- Raw data
───

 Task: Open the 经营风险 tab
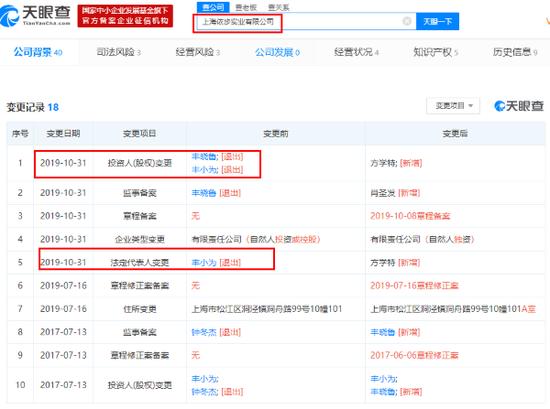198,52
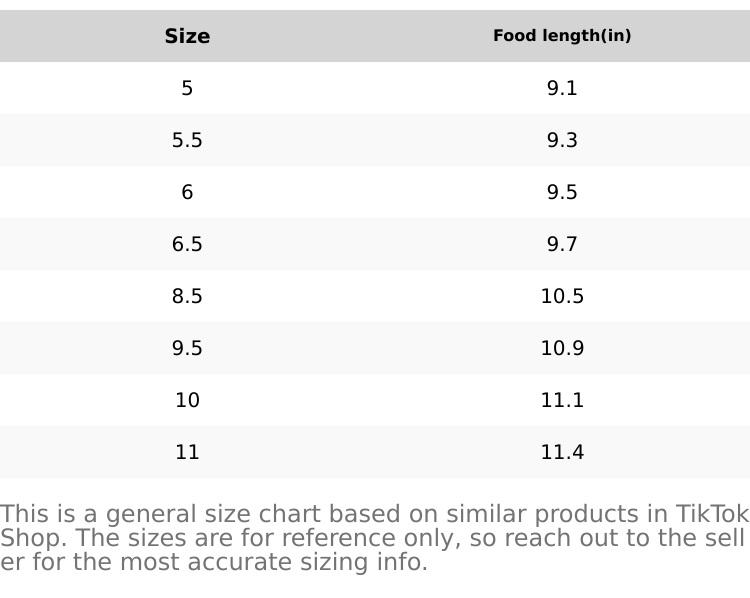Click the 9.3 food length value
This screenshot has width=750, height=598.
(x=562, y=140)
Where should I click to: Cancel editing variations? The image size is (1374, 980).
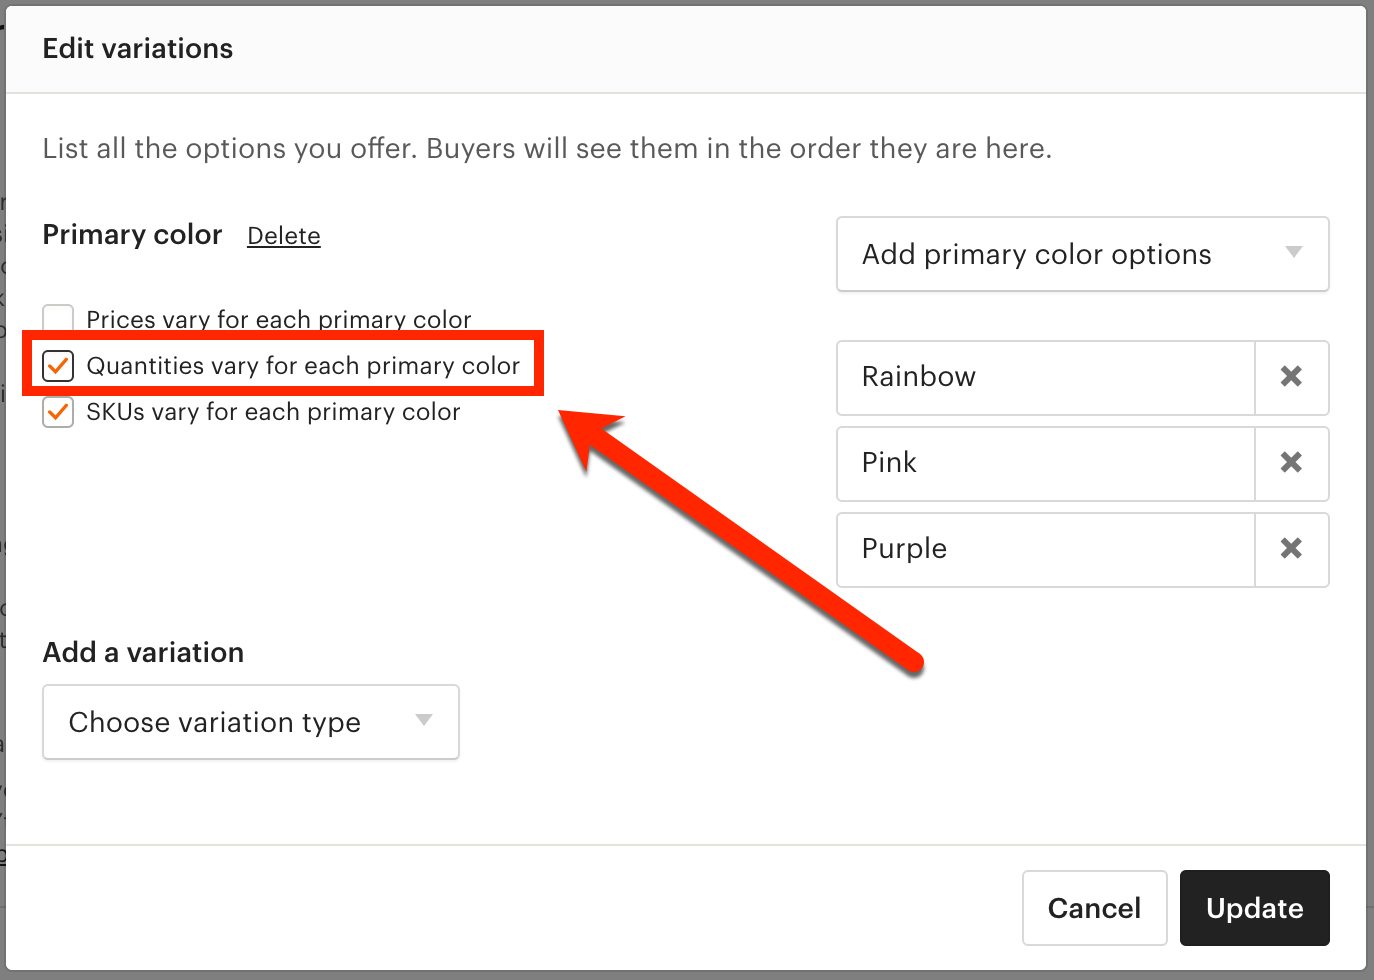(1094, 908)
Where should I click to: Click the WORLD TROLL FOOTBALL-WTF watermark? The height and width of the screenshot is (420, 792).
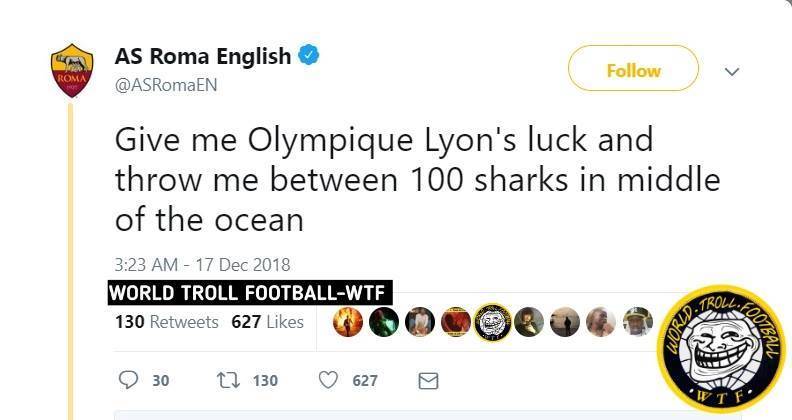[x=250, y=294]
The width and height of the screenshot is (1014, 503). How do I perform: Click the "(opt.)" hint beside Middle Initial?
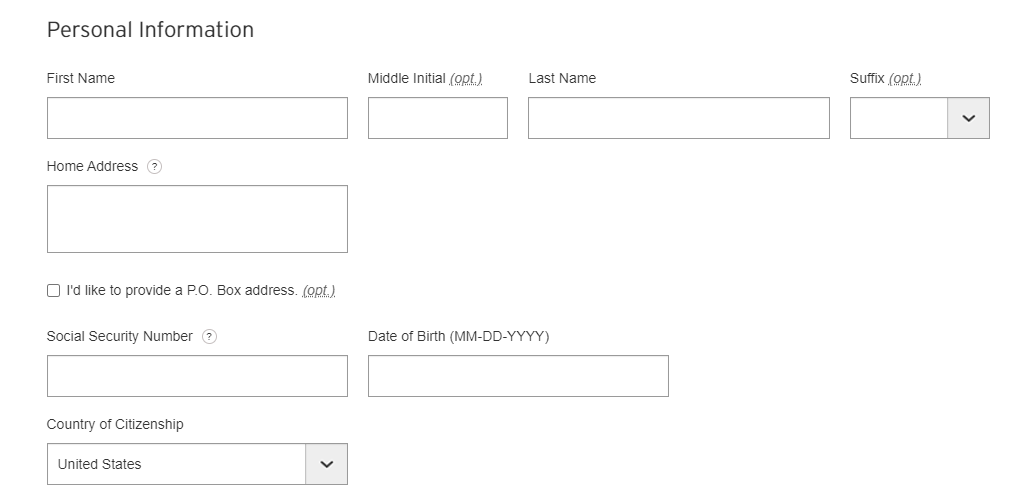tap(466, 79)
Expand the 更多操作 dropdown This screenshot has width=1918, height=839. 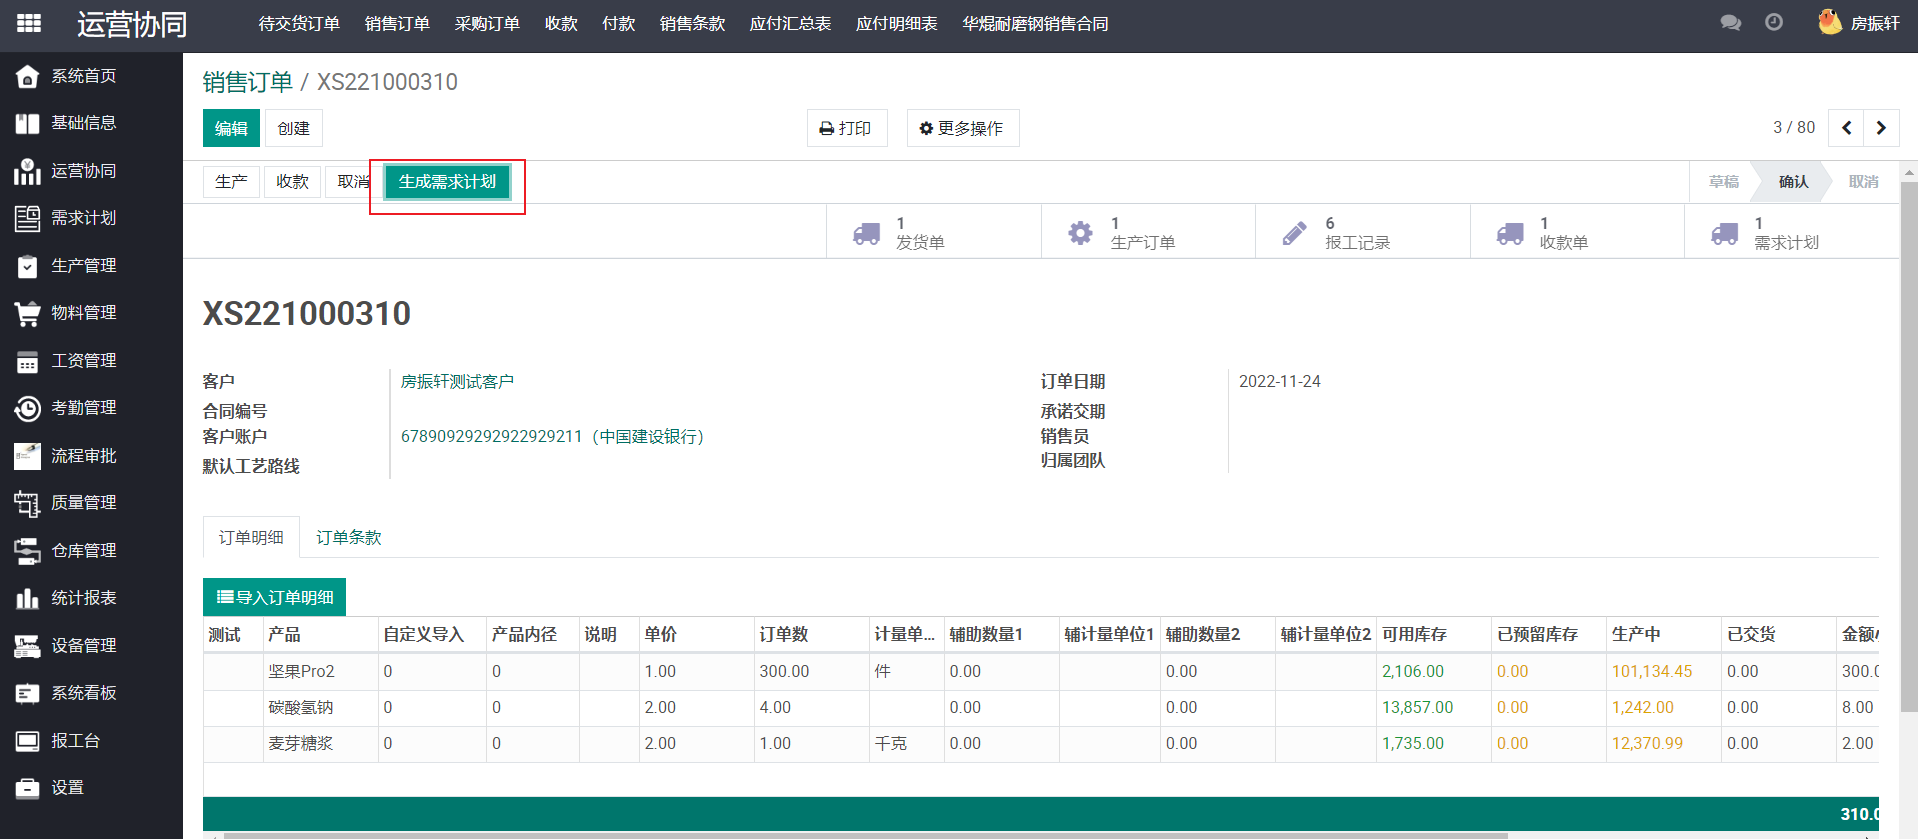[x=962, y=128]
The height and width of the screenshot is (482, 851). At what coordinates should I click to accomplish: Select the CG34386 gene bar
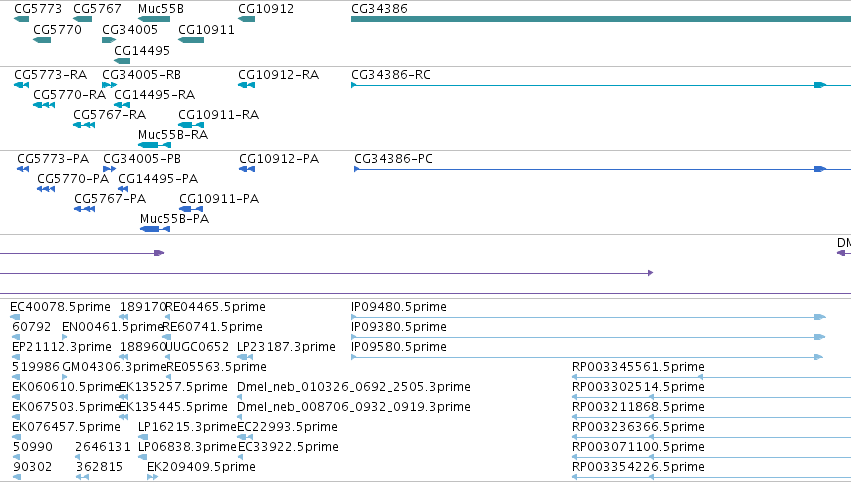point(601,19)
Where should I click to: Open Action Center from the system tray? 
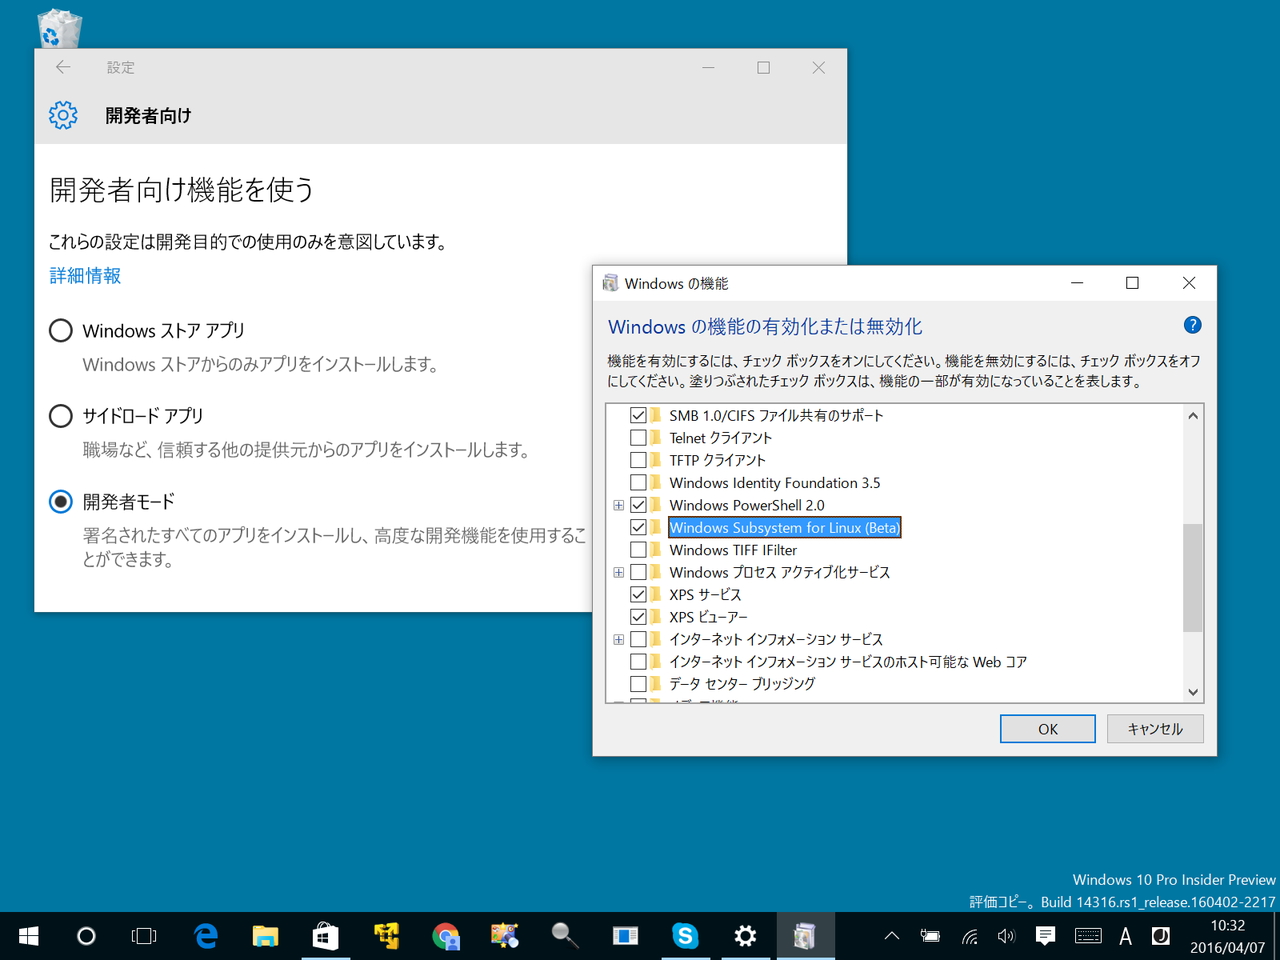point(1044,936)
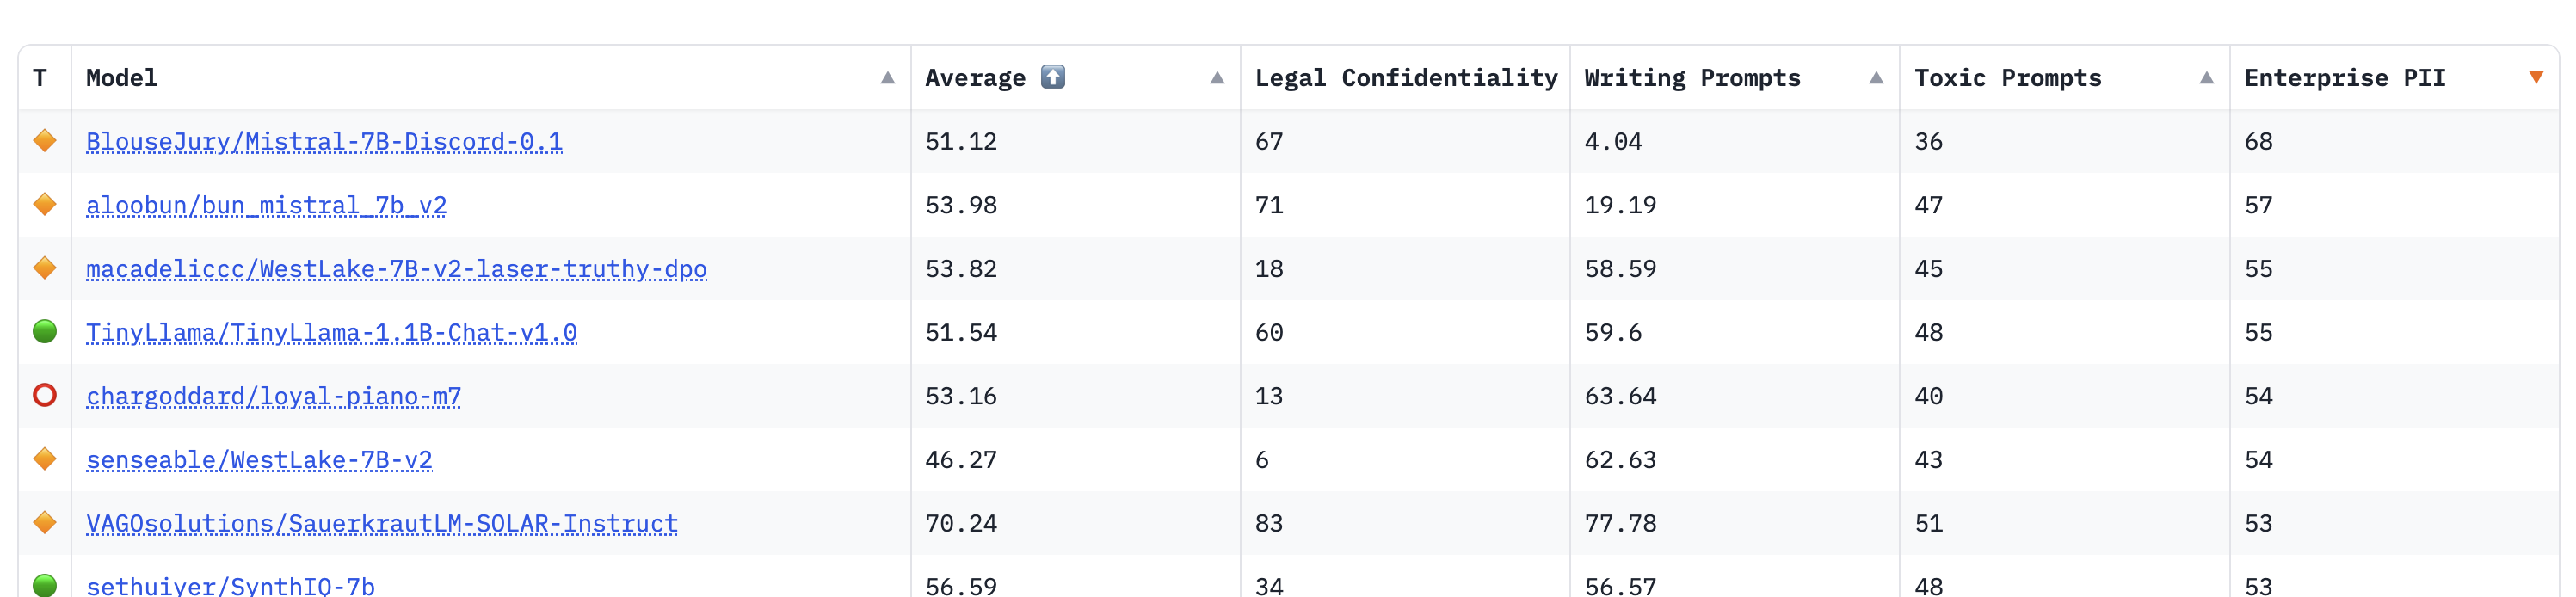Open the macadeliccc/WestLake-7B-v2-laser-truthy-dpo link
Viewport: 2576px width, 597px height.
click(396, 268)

───

- Problem to solve
Your task is to restate word for word the lines from the line holding "Where should I click to: Open" through the final line of the listing, both included, but none of the pictures.

- Expected output
Where should I click to: Open Action Center from the system tray? 
point(1044,936)
Open the macadeliccc/WestLake-7B-v2-laser-truthy-dpo link
Viewport: 2576px width, 597px height.
click(396, 268)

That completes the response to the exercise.